The wedge shaped site was bound by numerous restrictive land use limitations: a wetland buffer, height restrictions, a solar access restriction, and multiple setback and easement boundary requirements. A three-dimensional computer model was developed describing the limits of the buildable envelope.
Design Strategy:
The project was conceived as a threshold between the city and the mountain park.  The client, an entrepreneurial and professional rock climbing couple, requested the house to be “a place where town life can be left behind.”  The house is a threshold between both the  cultural and geologic creases: one between the domestic and the feral, the other between horizontal and vertical. Through a domestic grove of flowering trees, a solid wood wall, broken only by a perpendicular stone wall, opens to the house interior.  Once inside, the stone wall becomes a thickened poche of mechanical and service elements leading through to the west wall of the house, a glazed wall framing the mountain parks.

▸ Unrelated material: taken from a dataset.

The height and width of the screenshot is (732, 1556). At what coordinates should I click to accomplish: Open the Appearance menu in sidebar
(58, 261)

The western wall phenomenally erodes, revealing the landscape with varying degrees of openness. At the entry, framed apertures provide controlled vignettes of the landscape from foreground meadow to high ground cliffs. As the entry opens to the living spaces the apertures transform in scale to reveal the expansive landscape in its entirety.  At the southwest corner thirty feet of glass retracts into the walls, dissolving the boundary between the domestic and the wild;  the living spaces are then bounded only by the uplifted cliffs beyond.  Reciprocally, the native meadow to the west folds onto the garage roof providing easy outdoor access for visiting guests in the house’s guest suite.
A simple stair cantilevers from the stone wall. Climbing the stairs, the foreground, mid range, and ridge views are sequentially revealed. Experientially scissoring into the landscape and back into the house the stairs connect the mountain park with the house.  The west wall of glazing extends the western room boundaries to the wall of rock and meadows beyond.  The east wall remains closed, allowing only privileged, controlled views and light from the clerestory above.
Building Technology:
Working within some of the strictest energy performance codes in the country, the house is designed to be self sustained utilizing  a ground loop heat exchange system that taps into the very bedrock seen at the distant ridge.  A ten kilovolt photo-voltaic electrical system powers pumps, compressors and the domestic electrical needs.

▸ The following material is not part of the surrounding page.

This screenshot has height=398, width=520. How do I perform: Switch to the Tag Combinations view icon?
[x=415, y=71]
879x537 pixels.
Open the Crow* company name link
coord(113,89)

To support an envelope comprised of 50% glazing, a structural steel frame is used in place of traditional stick framing throughout the home.  The western facade was challenged by height and wind exposure.  The thickened wall is a steel brace frame that incorporates vertical vierendeel trusses to resist the 120 mile per hour winds coming down out of the mountains. Additionally, it accommodates the primary vertical mechanical chases.”